Sus dueños decidieron seguir adelante pero con una reestructuración
de deuda.
La
Serenísima presentó su plan de reestructuración
de deuda tras estar cerca del default a mediados de este año
o venderse a un accionista extranjero. Ofreció aplazar el
pago de un bono que vence en 2012 a 2018 y un pago inmediato de
u$s 11 millones para endulzar a los acreedores. Así la compañía
láctea más grande del país proyecta ganar oxígeno
financiero y sus dueños argentinos, la familia Mastellone,
y el fondo de inversión Dallpoint no verse obligados a vender
sus acciones para conseguir capital.
Con
la asesoría del banco Merrill Lynch, La Serenísima
le presentó ayer su propuesta para seguir mayoritariamente
en manos argentinas.
El
ahogo financiero surgió poco antes de las elecciones del
28 de junio cuando trascendió que la firma negociaba la posibilidad
de vender sus activos a la francesa Danone, que ya controla sus
negocios de postres y yogures. El control oficial de precios a productos
sensibles como la leche fluida y la caída del valor internacional
de la leche en polvo puso en peligro un pago de deuda de mediados
de año.
Ante
el trascendido y a pocos días de las elecciones, distintos
actores del Gobierno manifestaron su disgusto con que una empresa
emblemática como La Serenísima pase a manos extranjeras.

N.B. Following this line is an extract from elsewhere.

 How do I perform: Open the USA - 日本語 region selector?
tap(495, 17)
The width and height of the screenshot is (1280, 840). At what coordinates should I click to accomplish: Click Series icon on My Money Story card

Hasta el por entonces candidato a diputado Néstor Kirchner
fue a la planta de General Rodríguez y ofreció de
parte de la presidenta la ayuda que sea necesaria. Se especuló
con un préstamo de la Anses.
Desbordada
por la estridencia mediática, La Serenísima bajó
el tema y pagó con fondos propios la cancelación de
intereses del bono a la semana de las elecciones del 28 de junio.
Ya
con la intención de no buscar socio capitalista, contrato
a Merril Lynch para reestructurar parte de su pasivo.
Lo
más significativo es que aplaza a 2018 unos u$s 167 millones
de un bono que vence en 2012. Le suma un pago en efectivo de u$s
11 millones como lograr la aceptación de sus bonistas.
Luego
de tantas idas y vueltas, el año no cierra tan mal para La
Serenísima. A septiembre ganó $12,8 millones luego
de tres años consecutivos de pérdidas. Ofrece más
productos sin regulación oficial y con más valor agregado
como leches especiales y quesos más caros. Y por otro lado,
la tonelada de leche en polvo de exportación pasó
de u$s 1800 en plena crisis internacional a los actuales u$s 3000.
Para 2010 se espera otra suba a u$s 3500.
Ahora
resta la aceptación de los tenedores de bonos. La empresa
espera cerrar el acuerdo entre los últimos días de
este año y los primeros del próximo.